When ds2 was born 7 years later I actually did feel a rush of love, I put that down to having had practise!
ds1 is most likely Aspergers. ds2 is autistic with a speech delay but above average intelligence, how that is all going to pan out we don't know.
My rather practical approach to parenting hasn't affected my relationship with ds1. He was never one much for cuddles or looking you in the eye while feeding. He was always very independent in his play. He was the kind of child I imagined I would end up with! ds2 demanded and needed constant physical contact for years. I made my peace with that. He's sociable, he loves interaction and play. But the difficulties with him seriously affected my mental health and I am not the person I was before, for better and for worse.
But parenting changes you. There is no Perfect Parenting. There is no perfect match of child (for instance dh is better with the neediness of ds2 and was not great with independent ds1 when little). There is no guarantee for anyone your child will be healthy or unbullied or be whatever one imagines success to be.
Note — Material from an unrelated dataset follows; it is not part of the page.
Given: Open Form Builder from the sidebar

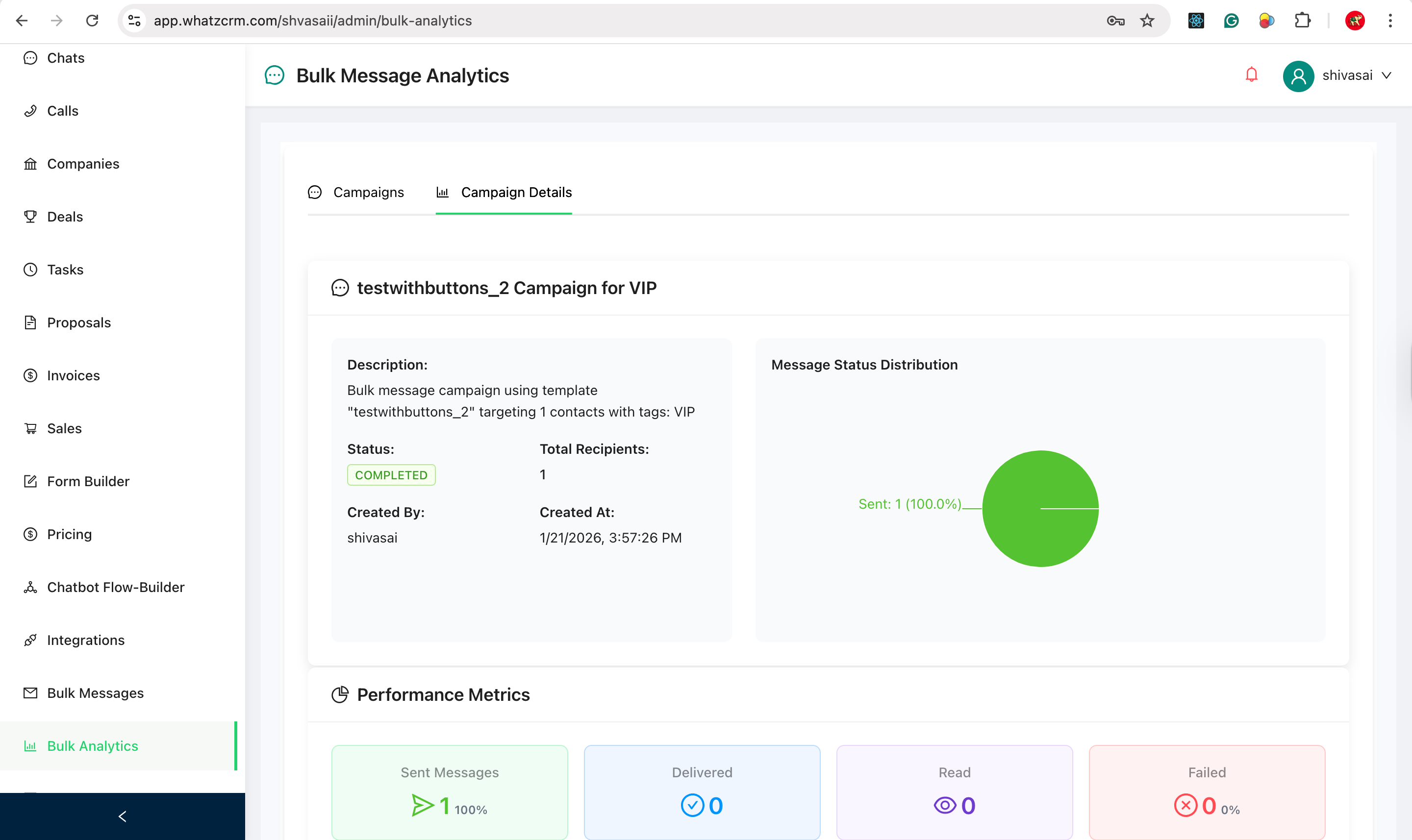Looking at the screenshot, I should (88, 481).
A friend and I were chatting about our children a year or so ago. Our oldest are around the same age. We used to talk when they were little about how we weren't going to make x, y, or z, mistakes. We would ensure mental health, we would give them armour, they would be positive about themselves. But every child is their own unique person who is shaped by events outside of our control and as we travel through life we are changed by events outside our control too. That's not to be fatalistic, it's to embrace life in all its glory and misery and the imperfections that we are. My friend and I have not succeeded in all we set out to do because we simply couldn't, it doesn't work like that. Coming to terms with that is part of parenting too. Coming to terms with having children who will find it even harder to get through life than an average person is difficult. I think made more difficult my mainstream ideology about what constitutes a social burden (anyone who is not a perfectly working economic unit), what constitutes selfishness in parents, but remember, those people also tend to think rich people are inherently intelligent and poor people are inherently thick despite actual evidence to the contrary!